Joseph a également devancé ses contemporains d'autres manières. Sa campagne de 1844 pour la présidence des États-Unis réclamait la fin de l'esclavage, l'annexion du Texas et des territoires limitrophes et la vente de terres appartenant au gouvernement pour lever des fonds pour des programmes sociaux [1]. Presque soixante-dix ans avant qu'Einstein ne formule sa théorie spéciale de la relativité, Joseph Smith écrivait sur les échanges entre le temps et l'espace (Abraham, fac-similé 2, fig. 1). Benjamin F. Johnson, un de ses proches collaborateurs, écrit :


« Il a été le premier de notre époque à enseigner le ‘substantialisme’, l'éternité de la matière, qu'aucune partie ou particule du grand univers ne peut être annihilée ou détruite ; que la lumière, la vie et l’esprit étaient un ; que toute lumière et toute chaleur sont la « gloire de Dieu », qui est son pouvoir, qui remplit ‘l’immensité de l'espace’ et est la vie de toutes choses et imprègne d’une vie et d’une chaleur latentes chaque particule dont tous les mondes sont constitués ; que la lumière ou l’esprit et la matière sont les deux premiers grands principes primaires de l'univers ou de l'existence ; qu'ils existent par eux-mêmes, sont coexistants, indestructibles et éternels et que c’est à partir de ces deux éléments que notre esprit et notre corps ont été formulés [2]. »

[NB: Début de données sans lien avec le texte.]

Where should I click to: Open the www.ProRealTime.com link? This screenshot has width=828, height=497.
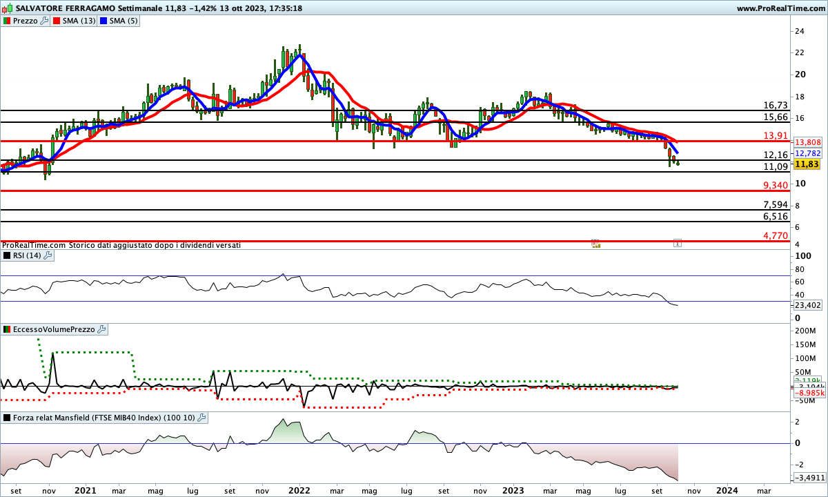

George Q. Cannon a laissé un témoignage semblable :


« Nous avons enseigné beaucoup de points de doctrine qui étaient très impopulaires au commencement mais que l’on accepte maintenant. Il y a, dans cette assemblée, des frères qui se rappellent très bien que c'était une croyance courante, quand ils prêchaient l'Évangile aux croyants, que le monde a été créé du néant. C'était une idée généralement reçue. Joseph Smith a enseigné la durée éternelle de la matière. Il a enseigné la doctrine que la matière était indestructible, qu'elle n'a jamais eu de commencement, qu'elle ne pouvait jamais avoir de fin, qu'elle pouvait subir des changements chimiques, mais qu'elle était indestructible et que les éléments dont la terre se compose étaient éternels, qu’ils n'avaient jamais eu de commencement et n'auraient jamais de fin. Le monde religieux tout entier était choqué par une telle idée et aussi pour ce qui est du temps qu’il a fallu pour la création de la terre. Mais Joseph a enseigné le vrai principe lié à ceci. Il a dit que les jours qui sont mentionnés pour la durée de la création n'étaient pas nos jours de vingt-quatre heures, mais étaient des périodes de temps. Or, c'est là une doctrine généralement acceptée, alors que les croyants s’en sont moqués et l’ont rejetée à l’époque où les frères de l’Église l’enseignaient. Et il a continué d’en être ainsi [3]. »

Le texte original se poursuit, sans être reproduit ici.